Natürlich. Wir sehen ja, wie erfolgreich einzelne Populisten nicht nur in den Vereinigten Staaten, sondern auch in europäischen Ländern sind. Italien ist das neueste Beispiel. Es ist für Populisten sehr einfach, über Social-Media-Plattformen ständig einen neuen Aufreger zu produzieren, einfachste Instinkte in der Bevölkerung zu wecken. Es gelingt dort, mit einfachsten Schuldzuweisungen oder sonstigen Mechanismen zu arbeiten. Das bietet sich an, und entsprechend erfolgreich sind solche Akteure im Moment. Eine Folge ist auch die Polarisierung unserer Bevölkerung.
Das behandelt auch eine Studie, die Sie demnächst als Buch veröffentlichen.
Die Studie kommt zu dem Ergebnis, dass Bürger 25 Prozent ihrer Nachrichten aus algorithmisch personalisierten Kanälen beziehen, die in Filterblasenverdacht stehen. Also aus Facebook, Google, Youtube und anderen Nachrichtenangeboten, die man personalisieren kann. Besonders bei Niedrig- und Mittelgebildeten und den etwas Älteren führt das zu extremeren Meinungen und Polarisierung.
Und wie sieht es mit der Beeinflussung der Politik aus?
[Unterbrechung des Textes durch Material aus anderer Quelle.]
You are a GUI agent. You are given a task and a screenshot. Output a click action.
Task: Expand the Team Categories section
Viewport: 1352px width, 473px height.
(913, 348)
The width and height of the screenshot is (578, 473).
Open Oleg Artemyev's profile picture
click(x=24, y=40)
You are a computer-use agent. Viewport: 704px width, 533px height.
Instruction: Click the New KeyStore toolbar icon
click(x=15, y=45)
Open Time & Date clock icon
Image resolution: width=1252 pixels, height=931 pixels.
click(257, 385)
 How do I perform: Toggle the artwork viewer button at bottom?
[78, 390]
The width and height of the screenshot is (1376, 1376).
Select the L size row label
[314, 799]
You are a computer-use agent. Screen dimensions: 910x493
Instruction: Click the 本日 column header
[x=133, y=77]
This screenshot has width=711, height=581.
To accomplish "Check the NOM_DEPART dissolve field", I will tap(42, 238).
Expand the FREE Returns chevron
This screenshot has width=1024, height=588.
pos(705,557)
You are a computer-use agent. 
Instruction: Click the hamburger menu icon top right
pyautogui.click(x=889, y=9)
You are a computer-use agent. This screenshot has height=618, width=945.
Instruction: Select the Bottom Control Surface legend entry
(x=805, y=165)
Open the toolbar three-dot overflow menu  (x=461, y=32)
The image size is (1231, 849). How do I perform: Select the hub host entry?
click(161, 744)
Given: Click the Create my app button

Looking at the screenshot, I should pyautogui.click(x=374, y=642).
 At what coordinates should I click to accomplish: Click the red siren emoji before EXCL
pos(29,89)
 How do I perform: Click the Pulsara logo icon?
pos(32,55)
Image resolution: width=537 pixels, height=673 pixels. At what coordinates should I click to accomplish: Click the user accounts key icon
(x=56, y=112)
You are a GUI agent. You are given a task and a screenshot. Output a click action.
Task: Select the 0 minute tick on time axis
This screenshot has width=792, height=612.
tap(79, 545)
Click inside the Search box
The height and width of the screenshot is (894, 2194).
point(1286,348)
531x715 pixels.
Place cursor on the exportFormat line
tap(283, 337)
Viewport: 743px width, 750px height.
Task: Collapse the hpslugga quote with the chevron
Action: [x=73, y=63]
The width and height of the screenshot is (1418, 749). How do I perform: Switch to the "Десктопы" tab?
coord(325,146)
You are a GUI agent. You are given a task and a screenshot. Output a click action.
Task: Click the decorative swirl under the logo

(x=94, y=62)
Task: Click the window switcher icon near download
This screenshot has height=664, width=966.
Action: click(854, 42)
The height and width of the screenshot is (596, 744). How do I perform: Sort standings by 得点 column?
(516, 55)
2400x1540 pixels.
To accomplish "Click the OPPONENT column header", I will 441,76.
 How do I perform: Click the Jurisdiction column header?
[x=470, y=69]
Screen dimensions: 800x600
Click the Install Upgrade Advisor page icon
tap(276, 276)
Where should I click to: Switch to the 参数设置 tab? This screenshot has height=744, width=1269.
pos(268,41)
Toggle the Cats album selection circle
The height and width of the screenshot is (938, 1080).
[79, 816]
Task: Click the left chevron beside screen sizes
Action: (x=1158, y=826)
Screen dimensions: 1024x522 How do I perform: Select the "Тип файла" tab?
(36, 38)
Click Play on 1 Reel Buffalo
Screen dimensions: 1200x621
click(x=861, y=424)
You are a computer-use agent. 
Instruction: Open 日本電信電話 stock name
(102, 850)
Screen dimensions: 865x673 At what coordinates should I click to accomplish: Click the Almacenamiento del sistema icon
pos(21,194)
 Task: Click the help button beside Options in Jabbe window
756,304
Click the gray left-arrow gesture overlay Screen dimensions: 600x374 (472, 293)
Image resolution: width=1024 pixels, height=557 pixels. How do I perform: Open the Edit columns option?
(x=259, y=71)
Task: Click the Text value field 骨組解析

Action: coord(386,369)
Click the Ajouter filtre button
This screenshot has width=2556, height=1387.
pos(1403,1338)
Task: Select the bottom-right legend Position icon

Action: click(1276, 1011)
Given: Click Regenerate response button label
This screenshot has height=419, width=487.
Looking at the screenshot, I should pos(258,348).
Die Hauptherausforderung besteht für nicht-populistische Parteien und Politiker darin, ihre Positionen in dieser Netzöffentlichkeit und der Gesamtöffentlichkeit überzeugend vorzutragen. Sie müssen es schaffen, mit nüchternen und faktenbasierten Aussagen Aufmerksamkeit zu erregen. Denn es ist einfacher, Halbwahrheiten oder Lügen als Aufreger zu verbreiten, als bei der Wahrheit zu bleiben. Die oft drögen Prozesse politischer Entscheidungsfindung aufmerksamkeitsstark zu verkaufen, ist die große Herausforderung, vor der eigentlich alle stehen. Eine wichtige Rolle spielen dabei Journalisten. Sie dürfen sich keinesfalls verleiten lassen, im Netz mit emotionalisierenden und halbwahren Nachrichten Reichweite zu machen. Nur indem sie wahrheitsgemäß, solide und kritisch gegenüber den Mächtigen berichten, können sie den Vertrauensverlust in Teilen der Bevölkerung bekämpfen. Dass manche journalistische Medien, wie zum Beispiel „Focus", online auch mit fragwürdigen Mitteln um Reichweite kämpfen, ist ein Warnsignal.
Zurück zu Trump: EU-Kommissionspräsident Juncker feierte kürzlich, dass man überhaupt über Handelszölle verhandelt. Sind wir da inzwischen zu eingeschüchtert?
Trump hat selbst mal gesagt, dass er absichtlich eine Kampfrhetorik verwendet, um Gegner einzuschüchtern und optimale Verhandlungsergebnisse zu erzielen. Wenn er denn eine Strategie hat, dann besteht sie darin, durch eine sehr martialische Sprache Gegner einzuschüchtern. Ich kann mir durchaus vorstellen, dass das auch bei verhandelnden Politikern funktioniert und nicht nur bei uns in der Öffentlichkeit.